> Work to complete
What you write should match, word for word, the lines from the one containing "Image resolution: width=1243" through the end of the data, with no pictures.

> Recorded data
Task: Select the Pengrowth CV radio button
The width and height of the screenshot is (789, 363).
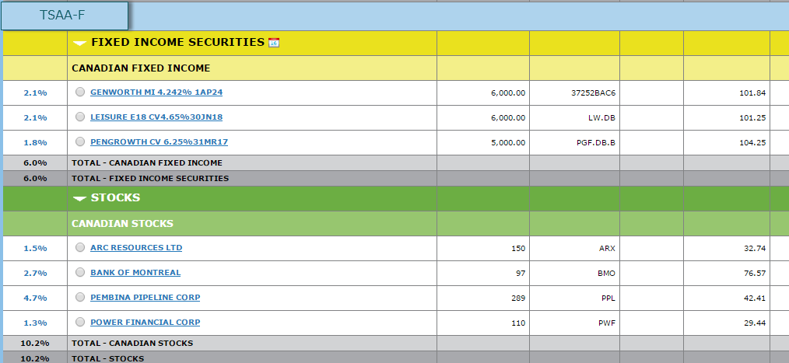Action: [x=80, y=141]
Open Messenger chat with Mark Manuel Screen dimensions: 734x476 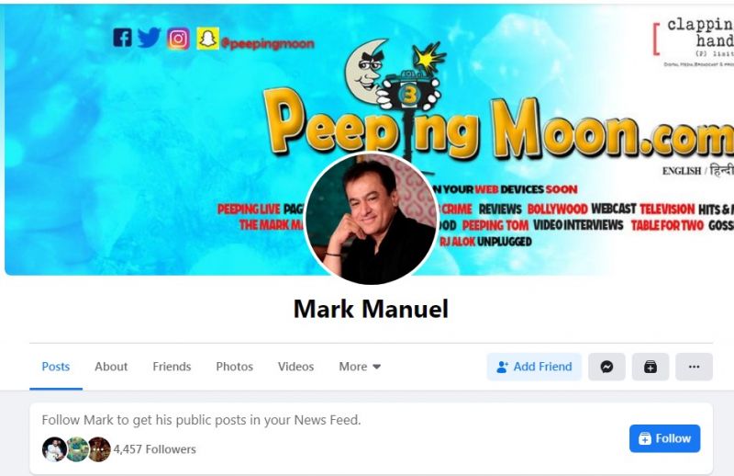coord(606,367)
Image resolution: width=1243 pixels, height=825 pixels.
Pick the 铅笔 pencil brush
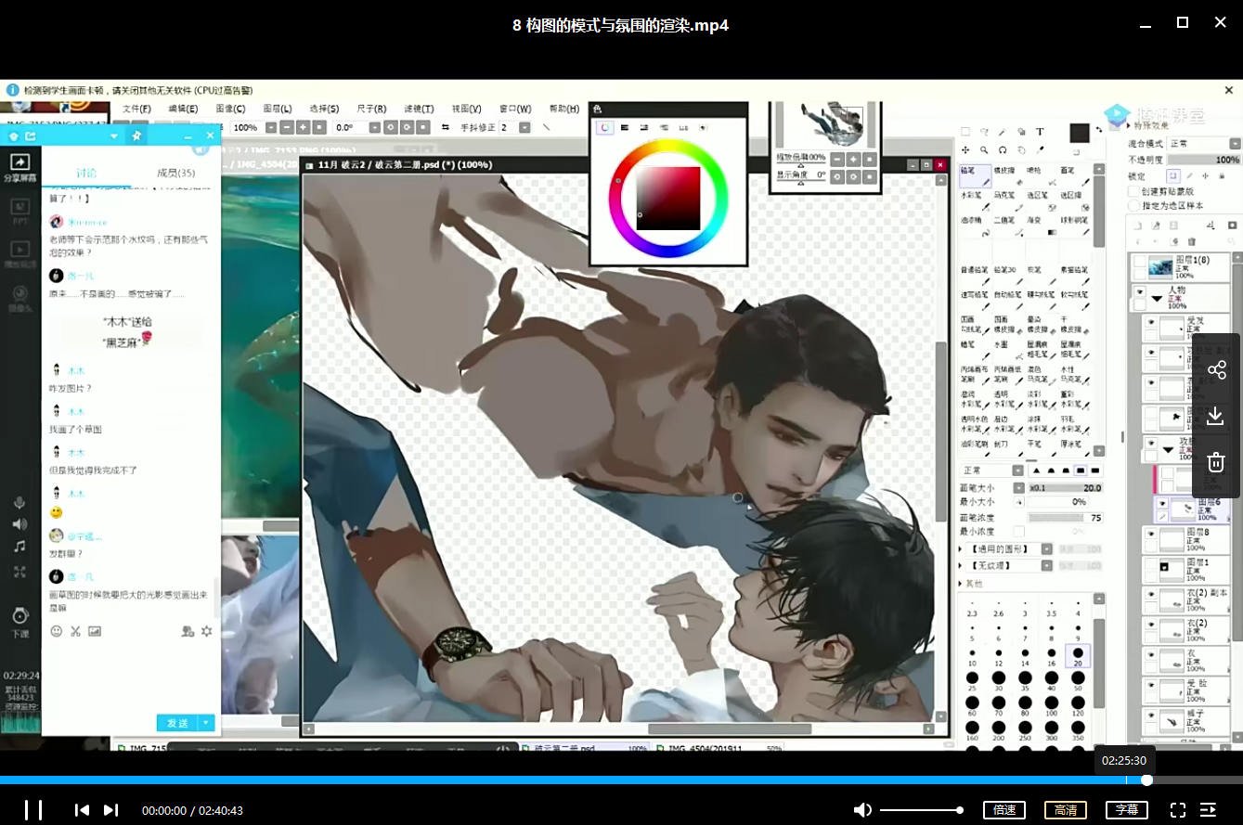[971, 176]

> Exercise response
Image resolution: width=1243 pixels, height=825 pixels.
Pick the 铅笔 pencil brush
[971, 176]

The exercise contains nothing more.